“Quem conseguiu que não houvesse maioria absoluta tem também responsabilidade de garantir que continua a geringonça.” A frase é de António Costa e comoveu meio país político. Não é caso para tanto, sugiro eu. A frase nem surpreende nem denota nenhuma inflexão de fundo. É, antes, a expressão de uma tática que se tornou evidente logo no dia das últimas legislativas: o PS saiu das eleições numa situação confortável (basta-lhe a abstenção da esquerda ou da direita para governar) e António Costa aposta deliberadamente, e desde então, numa hábil ambiguidade que vai iludindo, ora os parceiros à esquerda, ora o PSD à direita. A declaração de amor é mais do mesmo, portanto. Só acredita na fidelidade do PS quem tiver mesmo muita vontade.
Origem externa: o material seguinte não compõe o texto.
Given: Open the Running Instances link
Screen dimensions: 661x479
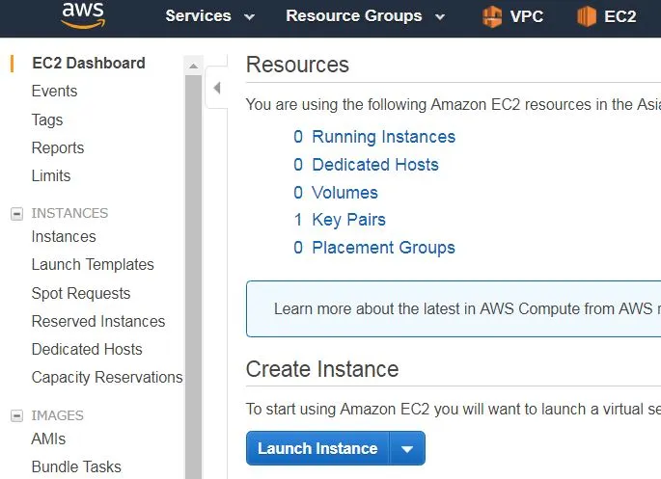Looking at the screenshot, I should (384, 137).
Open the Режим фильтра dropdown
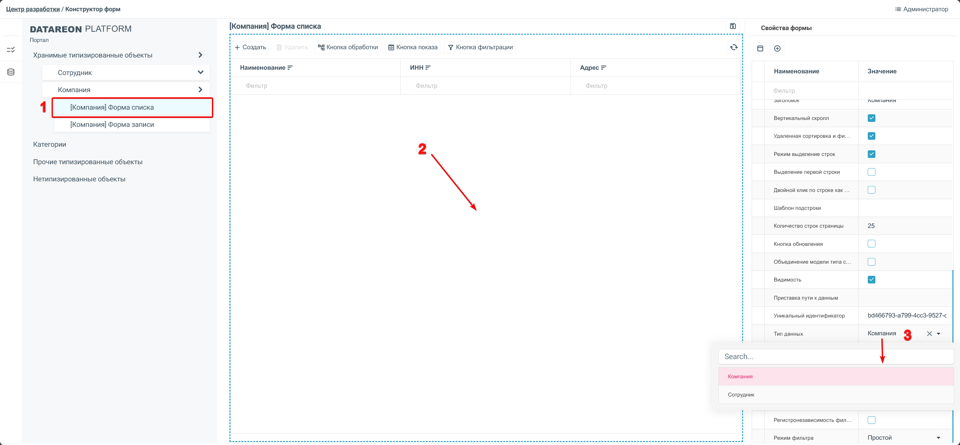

Ora, se é verdade que este expediente é útil para ir mantendo um Governo minoritário à tona e para ir aprovando, casuisticamente, algumas medidas com os olhos fixados no curtíssimo prazo, ele é completamente incompatível com o tipo de pensamento estratégico que tem de estar subjacente ao plano de recuperação económica a discutir com Bruxelas nos próximos meses.
O momento é, pois, de clarificação. E esta é, antes de mais, uma responsabilidade do PS. Se é inteiramente legítimo que o Governo escolha encostar-se definitivamente seja à esquerda, seja à direita, não é menos verdade que seria impensável que não fizesse uma escolha clara. A coerência e a solidez de um plano que é a última oportunidade para tirar o País da cauda da Europa não podem ser sacrificadas no altar do taticismo instantâneo.
Mas se é o PS que tem de fazer a clarificação, é o PSD que tem de exigi-la. Não só porque tem obrigação de querer ter uma palavra a dizer sobre o futuro dos portugueses, mas porque está, paradoxalmente, em boas condições para fazê-lo. Ou alguém verdadeiramente acredita que, se o PSD recusar as ambiguidades e forçar uma clarificação à esquerda, um plano de recuperação económica desenhado a três mãos entre PS, BE e PCP alguma vez terá o beneplácito de Bruxelas? É que é preciso ser-se muito ingénuo para pensar que a União aceitará despejar fundos sobre um país que decida usá-los para ensaiar as maravilhas da coletivização dos meios de produção ou a definitiva estatização da economia.
Este é, portanto, e acima de tudo, o momento de aposta para o PSD. De nada vale a Rui Rio ter sido o corredor de fundo, o resistente implacável aos críticos internos, o homem que espera pelo momento certo para reclamar poder, se não tiver a sagacidade de perceber que chegou a hora de fazer prova definitiva de vida. Há comboios que não passam duas vezes. Este tem paragem no Orçamento do Estado e, antes disso, nas negociações para a apresentação do plano de recuperação económica que deveriam condicionar a posição do PSD.
Lá para o fim do ano perceberemos quem ficou na estação.